Indian Cricket
- Indian Cricket (2004)
- Editor: G. Viswanath
- Former editors: S. K. Gurunathan (1947–1966) P. N. Sundaresan (1967–1974) S. Thyagarajan (1975–1989) P. V. Vaidyanathan (1990–1998)
- Categories: Cricket
- Frequency: Annual (yearbook)
- Format: Print (paperback; hardback standard edition from 1972)
- Publisher: The Hindu
- Founder: The Hindu
- Founded: 1946–47
- First issue: 1 January 1946; 80 years ago
- Final issue Number: 31 December 2004 2004
- Country: India
- Based in: Chennai, Tamil Nadu
- Language: English

= Indian Cricket (annual) =

Indian Cricket was a cricket yearbook published by The Hindu from 1946-47 to 2004. There was no 2003 issue and so there are 57 editions in all. During most of its run it was the principal annual of its kind in India. The editions were originally dated by the season covered (e.g., 1946-47) but, since the 1962 edition, the date is the calendar year of publication.
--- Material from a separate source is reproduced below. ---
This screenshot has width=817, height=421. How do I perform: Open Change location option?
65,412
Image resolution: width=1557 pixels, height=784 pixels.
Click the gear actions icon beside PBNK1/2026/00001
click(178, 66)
Indian Cricket was founded in 1946-47 under the editorship of S. K. Gurunathan who continued in that role until his death in 1966. He was succeeded by P. N. Sundaresan, sports editor of The Hindu and Indian cricket correspondent of Wisden Cricketer's Almanack. G. Viswanath edited the most recent issues.
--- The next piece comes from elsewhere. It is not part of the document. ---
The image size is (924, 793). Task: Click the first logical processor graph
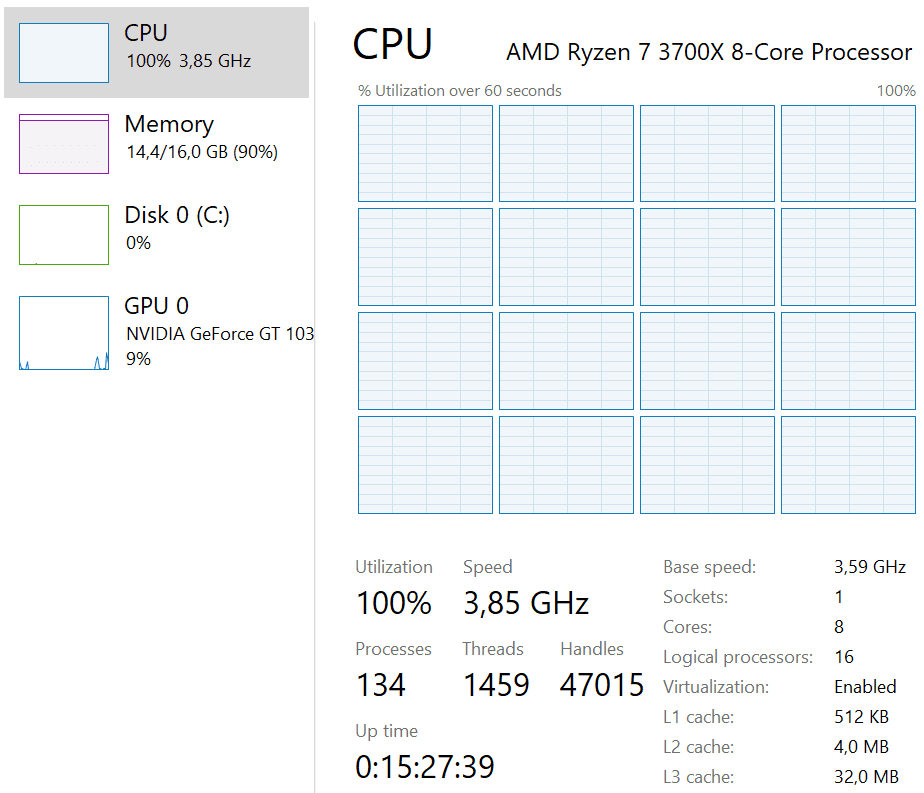click(x=425, y=153)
The first edition was only 104 pages long, whereas the 2004 edition had 1240 pages. The early issues were paperbacked and then a hardbacked standard edition was issued from 1972.
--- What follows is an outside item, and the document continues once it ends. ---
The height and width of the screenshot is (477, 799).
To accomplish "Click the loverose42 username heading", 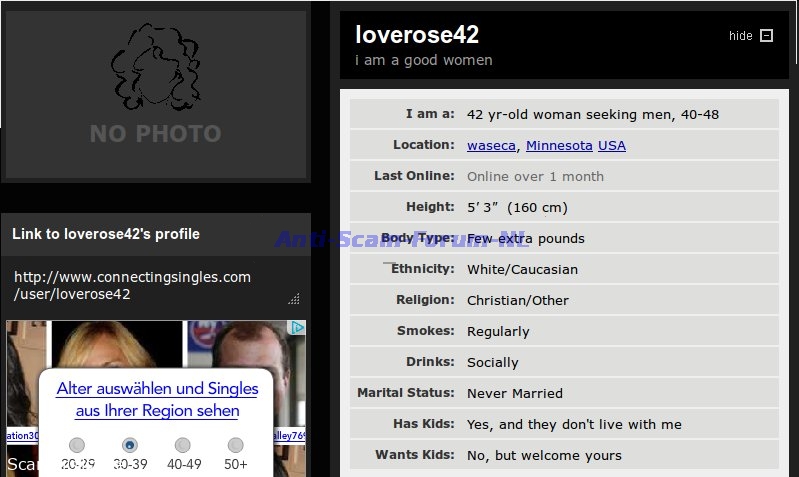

Indian Cricket was largely inspired by Wisden Cricketers' Almanack. It had the same page size as Wisden and replicated many of Wisdens usual features. It included domestic cricket matches in India and matches played by Indian teams abroad. Match details included brief reports and full scores. There was a detailed statistics section on domestic cricket, India in Test cricket, a small section on Test cricket abroad and obituaries. From its inception, Indian Cricket had a "Five Cricketers of the Year" award, based on Wisden. From 1952, there was a special portrait section that profiled a notable ex-cricketer.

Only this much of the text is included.